Record list:
================================

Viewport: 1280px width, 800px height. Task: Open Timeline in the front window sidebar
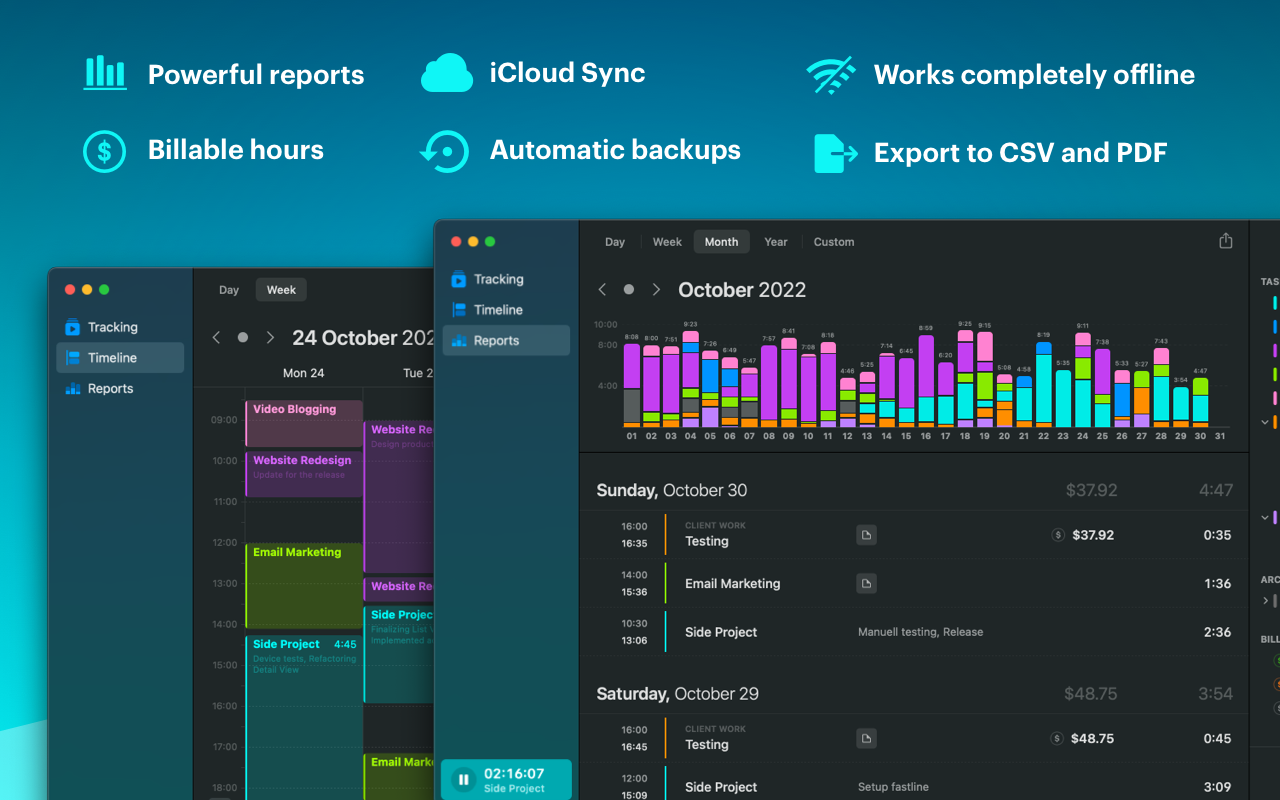tap(497, 310)
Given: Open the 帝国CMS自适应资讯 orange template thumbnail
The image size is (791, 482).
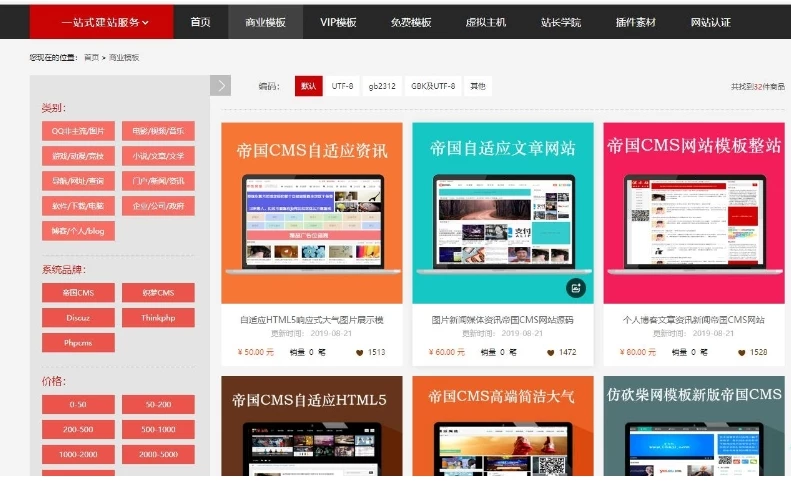Looking at the screenshot, I should (312, 213).
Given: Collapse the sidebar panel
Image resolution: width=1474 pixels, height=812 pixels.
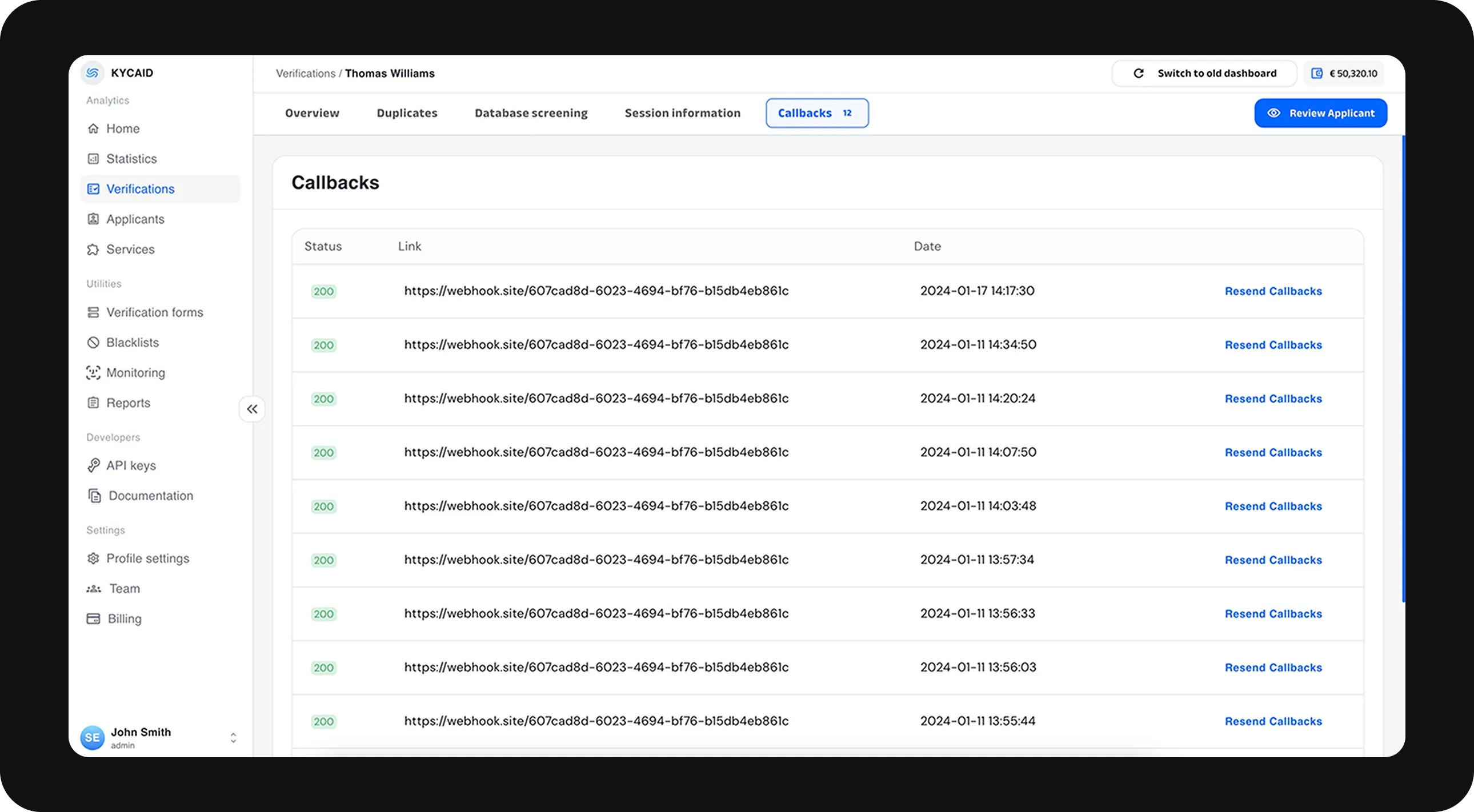Looking at the screenshot, I should 251,408.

================================

Set exercise: Please swap "sidebar" for "side panel" throughout the data above and give all of it again, leaving everything else unchanged. Leave the pictures out of your answer.

Answer to this task:
Viewport: 1280px width, 800px height. Task: Open Timeline in the front window side panel
tap(497, 310)
Given: Open the 帝国CMS自适应资讯 orange template thumbnail
The image size is (791, 482).
Looking at the screenshot, I should (312, 213).
Given: Collapse the side panel panel
Image resolution: width=1474 pixels, height=812 pixels.
Looking at the screenshot, I should 251,408.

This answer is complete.